Antes de tomar qualquer decisão, reflita honestamente sobre sua situação. Você provavelmente se enquadra na pejotização irregular se trabalha em horário fixo definido pela empresa, recebe ordens diretas de superiores, usa materiais e equipamentos da empresa, não pode enviar substitutos, trabalha exclusivamente para uma empresa e é tratado como "funcionário" no dia a dia. Por outro lado, você provavelmente é um PJ legítimo se define seus próprios horários, trabalha para vários clientes, assume riscos do negócio, tem autonomia técnica total e fornece seus próprios equipamentos.

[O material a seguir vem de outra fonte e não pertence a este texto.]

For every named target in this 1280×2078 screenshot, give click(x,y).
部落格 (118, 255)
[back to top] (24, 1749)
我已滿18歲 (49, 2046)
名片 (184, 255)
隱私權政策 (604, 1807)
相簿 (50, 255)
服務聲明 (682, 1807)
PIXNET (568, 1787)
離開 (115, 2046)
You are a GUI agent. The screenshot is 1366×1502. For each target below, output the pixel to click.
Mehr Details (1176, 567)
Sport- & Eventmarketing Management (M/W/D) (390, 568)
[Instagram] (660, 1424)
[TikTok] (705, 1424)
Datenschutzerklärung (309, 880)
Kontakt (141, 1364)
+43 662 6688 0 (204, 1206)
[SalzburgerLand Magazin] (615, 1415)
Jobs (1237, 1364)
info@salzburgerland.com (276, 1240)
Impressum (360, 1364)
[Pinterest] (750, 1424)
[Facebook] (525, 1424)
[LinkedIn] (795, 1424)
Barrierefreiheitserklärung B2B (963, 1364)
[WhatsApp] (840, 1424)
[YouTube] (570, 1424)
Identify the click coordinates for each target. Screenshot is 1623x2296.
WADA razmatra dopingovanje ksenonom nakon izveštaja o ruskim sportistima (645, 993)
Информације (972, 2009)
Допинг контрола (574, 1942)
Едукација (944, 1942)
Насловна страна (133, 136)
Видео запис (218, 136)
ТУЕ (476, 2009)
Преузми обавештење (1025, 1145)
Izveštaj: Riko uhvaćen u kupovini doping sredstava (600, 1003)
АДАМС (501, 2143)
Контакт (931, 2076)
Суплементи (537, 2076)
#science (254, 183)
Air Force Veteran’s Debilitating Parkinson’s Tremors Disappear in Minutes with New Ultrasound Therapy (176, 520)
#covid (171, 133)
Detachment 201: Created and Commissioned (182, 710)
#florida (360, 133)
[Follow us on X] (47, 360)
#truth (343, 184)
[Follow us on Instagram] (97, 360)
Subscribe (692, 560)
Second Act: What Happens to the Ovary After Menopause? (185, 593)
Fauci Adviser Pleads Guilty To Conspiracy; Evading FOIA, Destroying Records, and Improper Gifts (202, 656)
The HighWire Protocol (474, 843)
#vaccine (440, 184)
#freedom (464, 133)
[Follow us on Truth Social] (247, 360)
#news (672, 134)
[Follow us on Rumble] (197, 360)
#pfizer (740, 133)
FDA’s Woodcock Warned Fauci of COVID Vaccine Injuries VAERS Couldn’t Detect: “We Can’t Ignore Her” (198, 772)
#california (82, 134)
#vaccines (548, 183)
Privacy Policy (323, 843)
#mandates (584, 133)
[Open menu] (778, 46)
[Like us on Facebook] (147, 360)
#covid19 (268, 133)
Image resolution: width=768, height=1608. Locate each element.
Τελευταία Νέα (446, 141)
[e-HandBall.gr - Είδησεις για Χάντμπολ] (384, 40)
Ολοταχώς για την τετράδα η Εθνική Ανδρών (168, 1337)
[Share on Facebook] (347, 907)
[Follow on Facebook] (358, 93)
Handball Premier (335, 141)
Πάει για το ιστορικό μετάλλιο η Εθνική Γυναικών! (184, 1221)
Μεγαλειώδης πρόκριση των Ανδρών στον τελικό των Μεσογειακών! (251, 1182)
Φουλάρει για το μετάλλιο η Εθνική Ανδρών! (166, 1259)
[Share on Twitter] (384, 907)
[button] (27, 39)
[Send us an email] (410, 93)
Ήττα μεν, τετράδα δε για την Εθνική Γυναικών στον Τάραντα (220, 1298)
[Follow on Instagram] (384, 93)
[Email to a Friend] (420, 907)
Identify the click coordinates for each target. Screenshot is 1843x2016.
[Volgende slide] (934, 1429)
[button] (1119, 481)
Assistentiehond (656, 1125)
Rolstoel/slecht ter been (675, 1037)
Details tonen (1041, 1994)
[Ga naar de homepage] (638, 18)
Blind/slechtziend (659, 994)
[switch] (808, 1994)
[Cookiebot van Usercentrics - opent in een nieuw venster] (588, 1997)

A Constituição Federal e a CLT existem para proteger o trabalhador, priorizando a realidade dos fatos sobre contratos formais. Ter CNPJ não significa abrir mão de direitos trabalhistas quando a situação caracteriza pejotização irregular. A jurisprudência consolidada do TST reconhece que milhares de trabalhadores já conseguiram o reconhecimento de seus vínculos empregatícios em situações similares.
Recomendação da advogada Vanessa Miranda: documente sua rotina de trabalho, procure orientação jurídica especializada e, caso se enquadre na situação, não hesite em buscar seus direitos através da Justiça do Trabalho. Os prazos prescricionais devem ser respeitados - você tem até 2 anos após o fim do contrato para ingressar com a ação e pode cobrar direitos dos últimos 5 anos trabalhados.